Augmented oxidative stress increases 8-oxoguanine preferentially in the transcriptionally active genomic regions

, , , , , & ORCID Icon show all
Pages 872-882 | Received 25 Aug 2019, Accepted 27 Jan 2020, Published online: 16 Apr 2020
 

Abstract

8-Oxoguanine (8-oxoG) is the most common DNA base modification in the mammalian genome, associated with oxidative stress. Here we analysed the alterations in the distribution of 8-oxoG across the entire murine genome, before and after an elevation of oxidative stress by the use of ferric nitrilotriacetate (Fe-NTA) as an oxidative stress inducer in the renal proximal tubules. We isolated DNA fragments containing 8-oxoGs with immunoprecipitation from the murine genome, and amplified them by PCR for a distribution analysis with microarray-based comparative genomic hybridisation. The distribution profiles revealed that frequencies of 8-oxoG fluctuated with a cycle of 1–10 Mb along the chromosomes and the amplitude of the fluctuation was reduced after Fe-NTA administration. The distributions of 8-oxoG along the entire genome in the control and oxidatively stressed conditions were negatively correlated with that of gene density but positively correlated with that of Lamin B1 interaction, which corresponds to lamina-associated domains. These results on the murine genome were consistent with those on the rat genome we previously reported. We further discovered a negative correlation between the distributions of 8-oxoG and transcriptional activity along the genome.
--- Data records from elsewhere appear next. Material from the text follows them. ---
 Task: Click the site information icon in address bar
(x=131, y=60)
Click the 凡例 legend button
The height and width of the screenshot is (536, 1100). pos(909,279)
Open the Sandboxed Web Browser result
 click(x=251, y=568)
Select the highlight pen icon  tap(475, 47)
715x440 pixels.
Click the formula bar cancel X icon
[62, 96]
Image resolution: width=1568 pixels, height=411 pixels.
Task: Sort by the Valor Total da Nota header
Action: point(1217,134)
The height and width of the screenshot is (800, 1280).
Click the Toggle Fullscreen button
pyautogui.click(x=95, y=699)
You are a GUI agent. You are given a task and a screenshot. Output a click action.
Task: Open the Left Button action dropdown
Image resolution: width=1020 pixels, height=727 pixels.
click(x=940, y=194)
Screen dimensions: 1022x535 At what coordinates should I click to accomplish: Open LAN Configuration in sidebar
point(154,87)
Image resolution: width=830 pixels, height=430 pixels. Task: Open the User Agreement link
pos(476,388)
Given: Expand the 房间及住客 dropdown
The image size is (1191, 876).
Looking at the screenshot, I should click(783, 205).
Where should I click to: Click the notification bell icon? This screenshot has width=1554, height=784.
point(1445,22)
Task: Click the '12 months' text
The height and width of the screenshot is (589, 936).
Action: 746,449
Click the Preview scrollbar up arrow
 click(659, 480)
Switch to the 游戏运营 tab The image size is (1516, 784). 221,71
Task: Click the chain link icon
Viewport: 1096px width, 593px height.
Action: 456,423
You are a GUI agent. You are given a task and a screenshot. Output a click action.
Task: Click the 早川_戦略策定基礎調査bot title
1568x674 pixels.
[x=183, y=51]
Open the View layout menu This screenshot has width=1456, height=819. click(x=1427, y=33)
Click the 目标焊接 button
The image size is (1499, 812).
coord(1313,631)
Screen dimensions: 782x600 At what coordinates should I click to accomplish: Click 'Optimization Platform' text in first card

Finally, a comparison of the distributions before and after Fe-NTA administration suggested that 8-oxoGs are generated in response to the augmented oxidative stress preferentially in the transcriptionally active genomic regions, where 8-oxoGs have been less accumulated in the control condition.

Disclosure statement

The authors have no conflicts of interests to disclose.

Additional information

Funding

This work was supported, in part, by JST CREST (Grant Number JPMJCR19H4), JSPS Kakenhi (Grant Number JP17H04064 and JP19H05462) and Private University Research Branding Project to ST, and by JSPS Kakenhi (Grant Number JP20K07588) to SA.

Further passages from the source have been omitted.